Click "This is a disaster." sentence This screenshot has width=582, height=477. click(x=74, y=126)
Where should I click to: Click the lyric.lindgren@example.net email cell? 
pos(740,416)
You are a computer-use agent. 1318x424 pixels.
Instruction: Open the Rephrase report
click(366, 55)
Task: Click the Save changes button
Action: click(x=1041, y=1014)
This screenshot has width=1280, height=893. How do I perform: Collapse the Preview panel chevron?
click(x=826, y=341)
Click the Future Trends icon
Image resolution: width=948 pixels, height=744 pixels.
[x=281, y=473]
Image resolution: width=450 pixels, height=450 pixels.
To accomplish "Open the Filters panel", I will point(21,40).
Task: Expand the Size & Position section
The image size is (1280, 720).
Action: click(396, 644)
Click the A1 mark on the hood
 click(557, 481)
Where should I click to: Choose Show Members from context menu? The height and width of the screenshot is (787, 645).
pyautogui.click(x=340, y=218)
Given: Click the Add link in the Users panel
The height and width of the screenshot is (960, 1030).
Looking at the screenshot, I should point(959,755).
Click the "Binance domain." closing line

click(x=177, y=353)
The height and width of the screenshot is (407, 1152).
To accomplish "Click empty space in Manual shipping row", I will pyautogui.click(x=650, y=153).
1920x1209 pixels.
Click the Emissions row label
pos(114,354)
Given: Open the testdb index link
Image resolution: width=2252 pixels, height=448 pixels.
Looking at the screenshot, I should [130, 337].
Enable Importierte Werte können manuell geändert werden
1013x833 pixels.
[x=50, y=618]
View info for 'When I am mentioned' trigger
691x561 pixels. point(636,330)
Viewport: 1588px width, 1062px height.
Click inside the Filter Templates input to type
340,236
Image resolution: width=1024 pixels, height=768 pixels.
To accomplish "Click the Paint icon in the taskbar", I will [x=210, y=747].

_ _ _ _ _

#### Your task:
If a line of the listing above holds the string "icon", copy it.

#### Task response:
Click the Future Trends icon
To accomplish "Click the Paint icon in the taskbar", I will [x=210, y=747].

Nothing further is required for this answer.